Tuesday, June 27, 2006

Maud Newton: Blog:

But by my 30s, those memories had started to fade. What I was left with was a memory of what my memory used to be like, a poignant awareness of my own deficit. I first noticed this about eight years ago: One day, rooting through a drawer in my mom’s house, I came across a photo of myself as a girl. In the photo, I’m about 5 years old, decked out in a swami robe, my eyes hidden behind enormous Jackie O sunglasses. But I could summon no memory of that day, no explanation, though I had the conviction that I used to know what that picture was all about, that there was some important story connected with it. It felt like I had lost a key that unlocked some inner door. I could still press my ear to it, could still run my hand against its grain and examine its hinges, but I would never get through that door again.

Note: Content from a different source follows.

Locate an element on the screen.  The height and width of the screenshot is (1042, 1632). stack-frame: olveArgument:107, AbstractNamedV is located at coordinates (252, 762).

And so I began my novel about memory. I knew at the time that several companies, including one appropriately called Memory Pharmaceuticals, were working to develop real treatments for memory loss, but I didn’t pay them much mind. My drug would be different. It would be recreational-Proust’s madeleine reduced to tiny chemical specks. My drug would launch the user into the best moments of his life, allowing him to savor long ago joys, allowing him to meet his boyhood self....

[I]n the course of writing the novel, I saw just how dangerous this drug might be. The past is potently intoxicating, and if we could ever taste it purely, undiluted by forgetfulness, we would, I came to believe, disappear into ourselves.